# [ April 2013 ] We are leaving Maui and are sad



## taffy19 (Apr 18, 2013)

We had a wonderful vacation but my husband had a small accident again on Oahu.  He fell on the escalator and got stuck at the bottom as his shirt got stuck.  Two grown-up people couldn't get him up and he skinned his arm and elbow pretty bad.  They wanted to take him to the ER but he refused.  We would have missed our plane to Maui.  They patched him up three times before the bleeding stopped.   He will see his doctor tomorrow as the pain in his hip is still there.

We had beautiful ocean view everywhere so did less than normal but decided to take a tour to Hana and around the Island.  It was a small van with Valley Isle Excursions.  I can highly recommend them.  Also the Polynesian Cultural Center on Oahu and the Bishop Museum.  We had never done the BM.

We met TUGger Doug and his wife and Cathi and her hubby.  We tried to meet up with Denise L but didn't connect and I made a mistake with Sterling's dates so we missed each other too.  We all had met before.
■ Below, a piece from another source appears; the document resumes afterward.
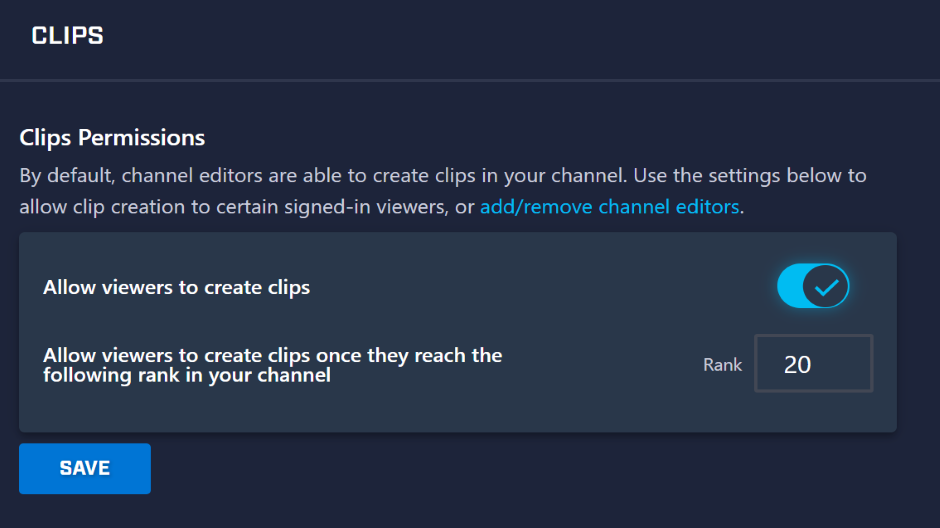940x528 pixels.
Task: Click the blue track of the clips toggle
Action: [x=790, y=286]
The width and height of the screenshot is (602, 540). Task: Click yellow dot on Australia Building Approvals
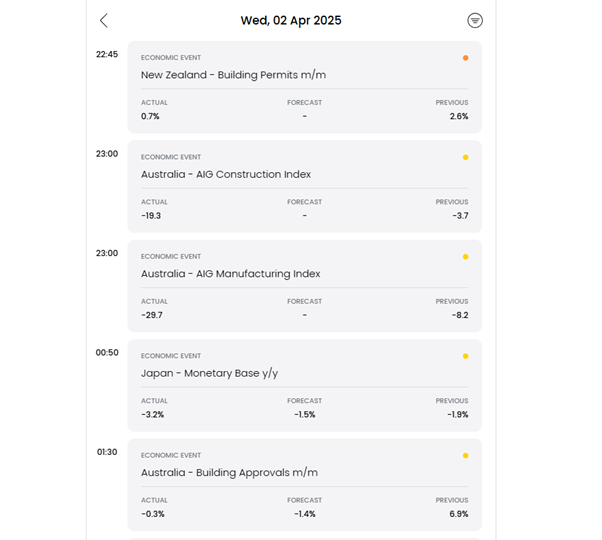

We left our styrofoam cooler at the MOC yesterday as this was requested in a different thread and had a last Mai Tai at Longboards and watched one more sunset there.  We will be back.  Aloha!


----------



## daventrina (Apr 18, 2013)

We're never happy to leave Maui . We always leave Hawaii happy to have had the experiences we've had, and sad that it will be some time till we return. We always leave hoping soon to return to the Islands that we love so.
Hope the Dr. goes well.


----------



## chriskre (Apr 18, 2013)

Have a safe flight Emmy.
Glad you had a good time.
Maui is so beautiful. 
You are so blessed to own there.


----------



## slip (Apr 18, 2013)

I'm glad you had a great time. Hope everything's fine with your husband.
Those escalators are dangerous for everyone. 
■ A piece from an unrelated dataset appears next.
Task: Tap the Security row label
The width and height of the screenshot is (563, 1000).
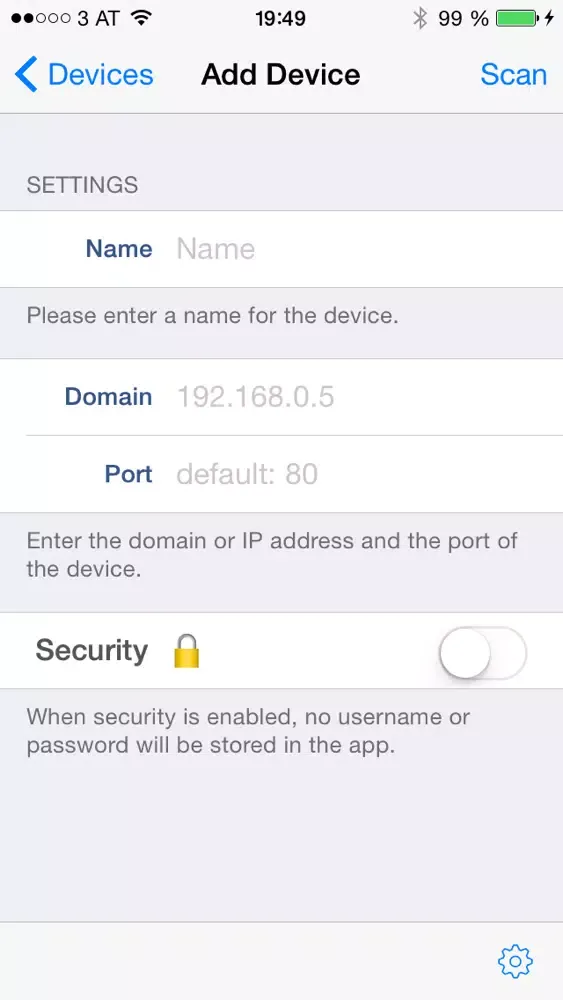Action: pyautogui.click(x=92, y=651)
Glad you mentioned the Hana tour through Valley Isle, we have that booked for
December.


----------



## GrayFal (Apr 18, 2013)

Sorry you had such a 'dramatic' end to a wonderful month...oh well :ignore:

I am sure you are returning to wonderfully warm SoCal weather....please send some spring to us!


----------



## eal (Apr 18, 2013)

Thanks for the tip about the Hana tour.

 We go to Hawaii for 4 weeks every November, and at the end of the trip as we are on the plane flying in a northeasterly direction we tell each other "only 11 months til we are back..."


----------



## MOXJO7282 (Apr 19, 2013)

Its never easy leaving Maui.  The Road to Hana experience is not for everyone but it truly is awesome and something we do every trip.  When I'm old and grey I will remember swimming in the lagoon with my family at the twin falls


----------



## Chrispee (Apr 19, 2013)

if you ever get the chance to experience it, continuing on past hana and driving back along the other side of the island is pretty awesome.


----------



## Kauai Kid (Apr 19, 2013)

slip said:


> I'm glad you had a great time. Hope everything's fine with your husband.
> Those escalators are dangerous for everyone.
> 
> Glad you mentioned the Hana tour through Valley Isle, we have that booked for
> December.



Don't plan on any big activities on the night you return from the Valley Isle excursion to Hana and around the back side of Maui.  It is a very, very full day and I guarantee you won't have any problems sleeping that night.

Sterling


----------



## slip (Apr 19, 2013)

DW and I were already talking about that. She said when we get back we'll
Throw in a Costco pizza and hit the sack.


----------



## Carol C (Apr 19, 2013)

Chrispee said:


> if you ever get the chance to experience it, continuing on past hana and driving back along the other side of the island is pretty awesome.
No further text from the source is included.